Pasa que en Her estamos frente a una relación sentimental real entre un cuerpo y un no-cuerpo. Y no solo eso; Jonze prueba un experimento: utiliza un tercer elemento, una mujer que admira la “pureza” del amor entre el escritor y el sistema operativo, que está dispuesta a prestar su cuerpo para que la relación pueda llegar a un nivel físico. “Dime que me amas”, dice Samantha a Theodore por el audífono, mientras él tiene al frente a una atractiva rubia que nunca antes ha visto. Por más que, desde Descartes, nos esforcemos continuamente en comprendernos –degradarnos– a nosotros mismos como una entidad meramente biológica, siempre llega la confusión. Siempre el resultado es una agudización de la soledad. Se trata de un ensayo que definitivamente supera la sensibilidad de Theodore.

El poeta mexicano Octavio Paz en La llama doble señala que la exclusividad es la primera nota característica del amor humano. Una exclusividad que tiene que distanciarse del mero afán de posesión y más bien transformarlo en entrega, exclusividad que no nos distancia del tejido social en el cual estamos insertos. Aquí entra la gran tragedia del protagonista, cuando está sentado en las gradas del metro viendo cómo todo el mundo sube, todos encapsulados en sus mundos, probablemente cada uno mirándose en los espejos de su sistema operativo.

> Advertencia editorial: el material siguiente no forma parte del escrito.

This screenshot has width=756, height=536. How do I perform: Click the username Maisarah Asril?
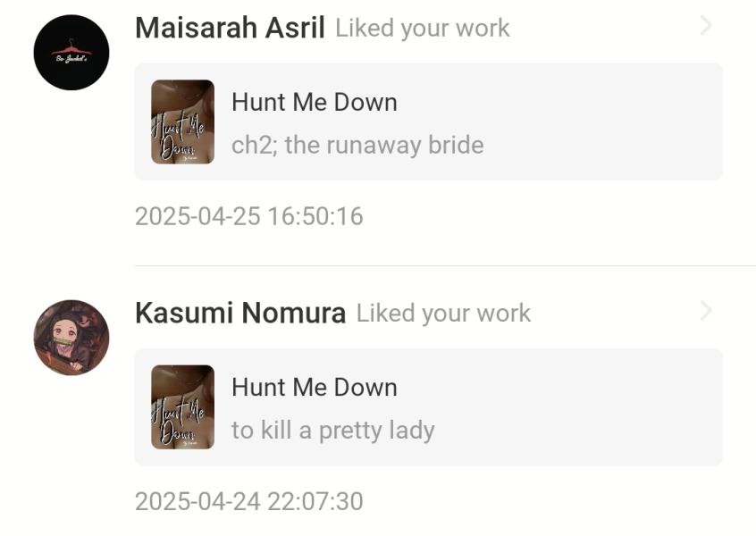[x=230, y=28]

Por más que Samantha dé todas las explicaciones posibles a sus preguntas –¿estás hablando con alguien más ahora? ¿estás enamorada de alguien más?–, salen de la boca del quebrado Theodore las palabras con las que virtualmente termina la película: It doesn’t make any sense(2).

 

Notas:

1. Hay cosas que me gustaría saber / No hay nada que no te diría / Es un lugar oscuro y brillante / Pero contigo, querido, estoy a salvo / Y estamos a un millón de millas de distancia.

2.  Eso no tiene ningún sentido.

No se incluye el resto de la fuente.